Five yoga poses to boost your energy in winters

yoga-poses-to-boost-your-energy-in-winters

Feeling too tired to get up and exercise? Here are some yoga poses you can opt for to get instant energy. These particular yoga styles would reenergize your body instantly by waking up your brain, and improving the flow of blood and oxygen throughout the body. So if you are looking for an instant energy booster, here are the poses you can opt for.

The Camel Yoga Pose

This particular pose requires you to kneel on the floor, making sure your knees are perpendicular to the floor and hip width apart. Stretch your arms and head slowly, and bend backwards to reach the soles of your feet with your fingers. You can do this pose to stimulate, improve oxygen flow throughout the body as well as to activate the adrenal glands.

The Tree Pose

This pose requires you to stand straight and slowly raise one foot off the ground and place it on the inner thigh or calf of the other leg. Stretch your hands upwards, with the palms placed together and the fingertips pointing upwards. Hold the position for about 1 minute and switch legs afterwards. You can do this pose to restore energy to your body and feel centered.

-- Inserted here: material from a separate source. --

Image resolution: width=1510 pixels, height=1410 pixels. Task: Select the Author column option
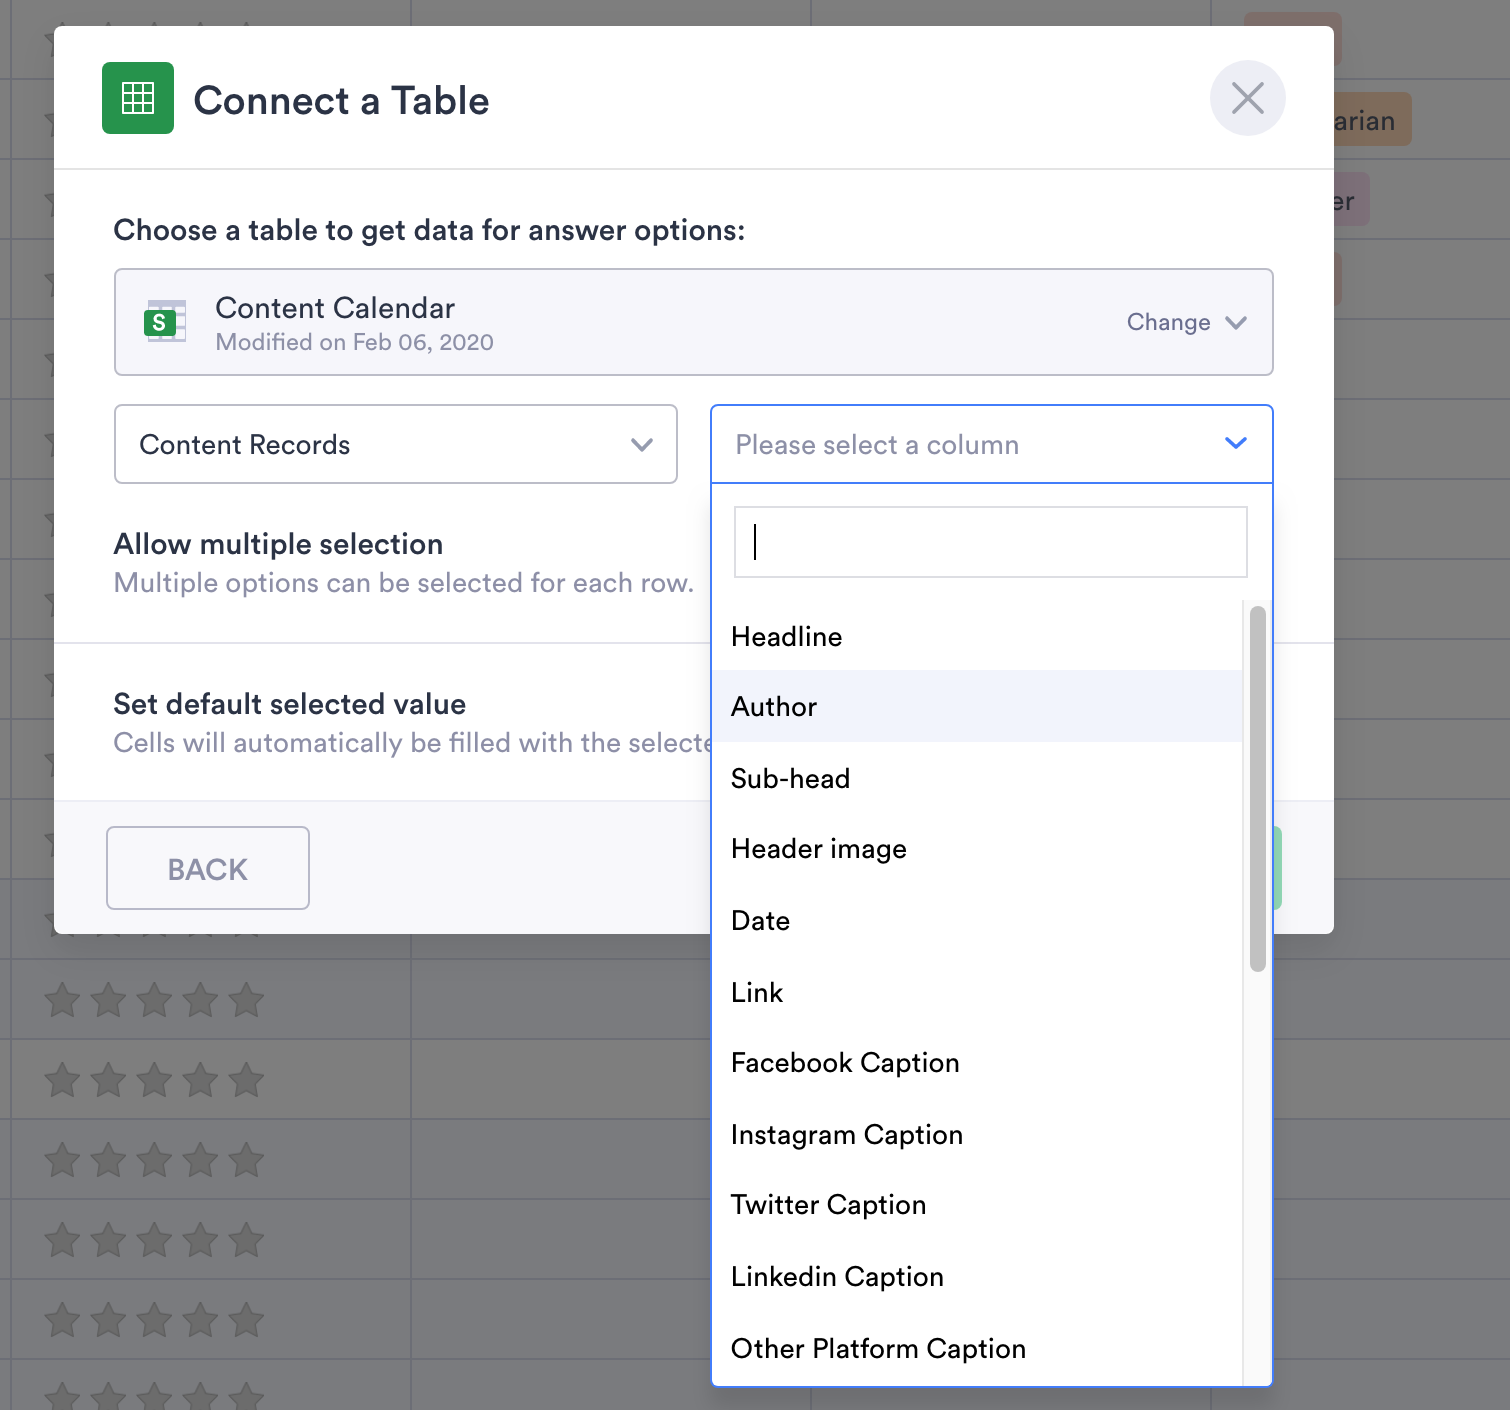(x=774, y=707)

The Modified Down Dog Split Pose

This pose would require you to move into a pushup position first. Move into a classic dog pose, pushing your hips gently upwards as you do. Now lift one heel towards the ceiling and lower the opposite forearm to the floor. Remember to keep both palms flat on the floor. Perform this yoga pose to improve oxygen flow throughout the body.

The Cat Pose

It would require you to kneel down on the floor on all fours and round your back in order to make your spine curve upward as much as possible. Make sure you keep your head and neck relaxed during this pose, and inhale deeply. This pose would definitely wake you up by stimulating your nervous system.

The Warrior 3 Pose

This pose would be effective in restoring your sense of balance, and would require you to keep your right foot in between your hands and straighten your left arm. Keeping your hands and arms facing forward, slowly raise the left leg, transferring the weight of your body to the right foot. Make sure your torso and leg form a straight line from the floor.